* Given data
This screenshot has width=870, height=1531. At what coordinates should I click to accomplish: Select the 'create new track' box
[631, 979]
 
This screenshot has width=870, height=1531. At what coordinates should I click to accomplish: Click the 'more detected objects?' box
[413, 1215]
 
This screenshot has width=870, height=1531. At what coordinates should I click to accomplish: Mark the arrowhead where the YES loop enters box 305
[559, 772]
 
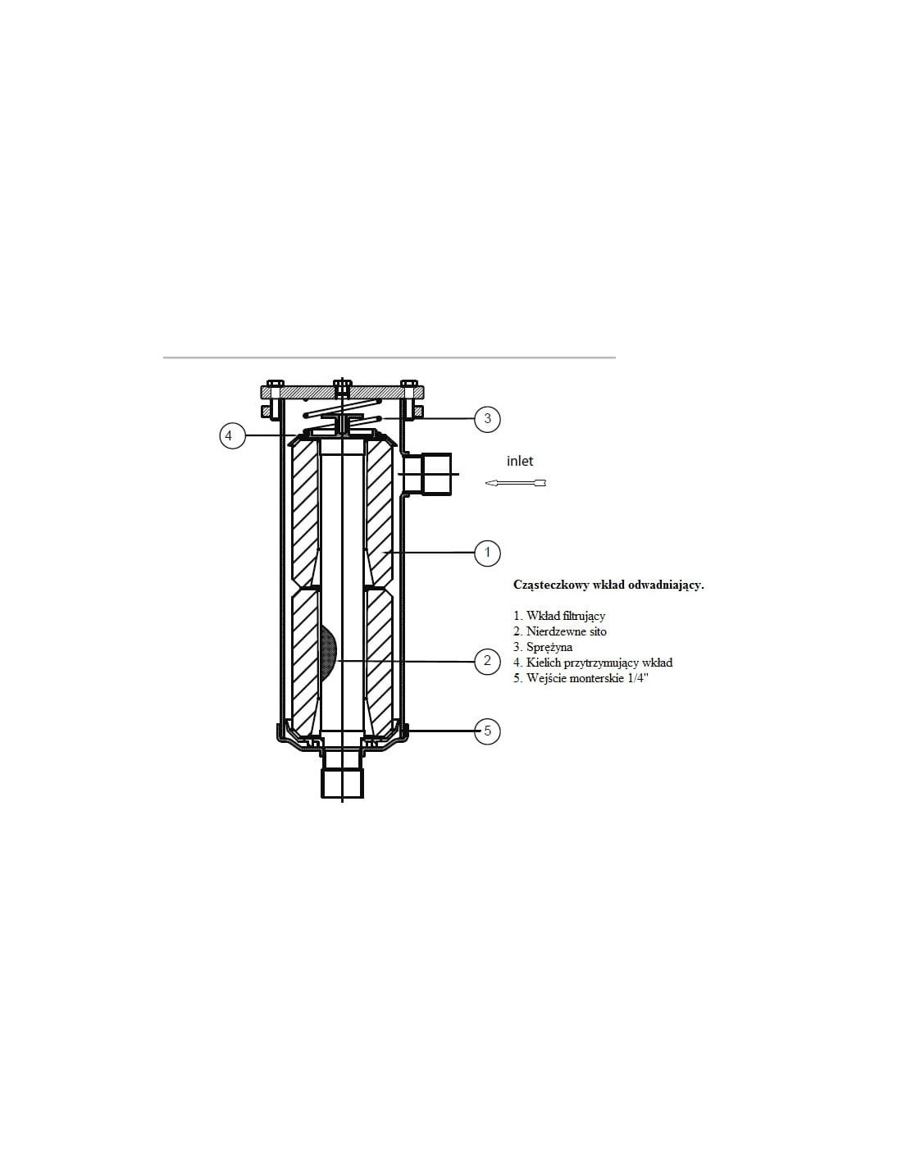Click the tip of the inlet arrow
[485, 483]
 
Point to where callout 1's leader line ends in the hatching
[382, 552]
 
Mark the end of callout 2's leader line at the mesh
[336, 661]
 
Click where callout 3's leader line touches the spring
[380, 418]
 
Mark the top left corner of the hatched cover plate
[260, 387]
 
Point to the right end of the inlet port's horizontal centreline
[459, 475]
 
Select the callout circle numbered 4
[232, 435]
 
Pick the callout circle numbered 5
[488, 731]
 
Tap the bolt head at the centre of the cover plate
[342, 384]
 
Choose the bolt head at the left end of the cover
[274, 384]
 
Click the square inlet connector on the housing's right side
[438, 474]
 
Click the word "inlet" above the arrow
[520, 461]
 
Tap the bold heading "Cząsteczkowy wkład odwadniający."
[608, 585]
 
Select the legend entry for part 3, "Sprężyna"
[543, 647]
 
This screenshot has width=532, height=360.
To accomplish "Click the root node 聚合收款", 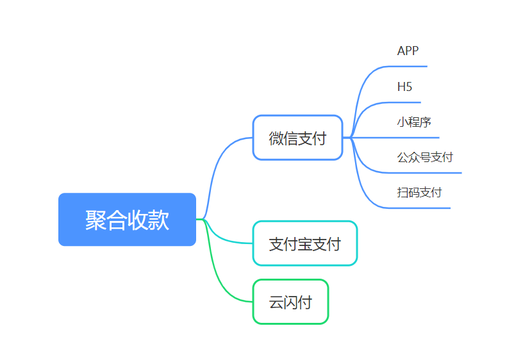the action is coord(128,219).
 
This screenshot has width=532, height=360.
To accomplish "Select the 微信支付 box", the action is coord(297,138).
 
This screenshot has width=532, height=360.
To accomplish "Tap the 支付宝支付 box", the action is coord(305,243).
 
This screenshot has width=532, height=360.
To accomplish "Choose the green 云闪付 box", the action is coord(291,302).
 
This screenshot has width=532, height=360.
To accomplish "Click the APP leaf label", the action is coord(408,51).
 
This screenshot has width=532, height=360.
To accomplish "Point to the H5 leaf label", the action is coord(404,86).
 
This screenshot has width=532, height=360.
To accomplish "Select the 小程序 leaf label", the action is coord(414,122).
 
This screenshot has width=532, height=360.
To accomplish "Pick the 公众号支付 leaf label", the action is coord(425,158).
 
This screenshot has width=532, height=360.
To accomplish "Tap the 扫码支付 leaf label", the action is coord(419,193).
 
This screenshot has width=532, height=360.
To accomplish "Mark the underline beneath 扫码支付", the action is coord(417,208).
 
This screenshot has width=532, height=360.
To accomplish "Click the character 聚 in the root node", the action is coord(96,220).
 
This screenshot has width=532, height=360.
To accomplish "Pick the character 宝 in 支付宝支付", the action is coord(305,244).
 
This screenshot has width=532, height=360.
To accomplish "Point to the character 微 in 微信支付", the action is coord(276,138).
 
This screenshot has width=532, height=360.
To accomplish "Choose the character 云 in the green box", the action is coord(276,302).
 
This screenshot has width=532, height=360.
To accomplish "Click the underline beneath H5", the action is coord(402,102).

* Your goal
Pull out every line of the data above that contains the string "微信支付".

* Solution for this problem
To accomplish "Select the 微信支付 box", the action is coord(297,138).
To accomplish "Point to the character 微 in 微信支付", the action is coord(276,138).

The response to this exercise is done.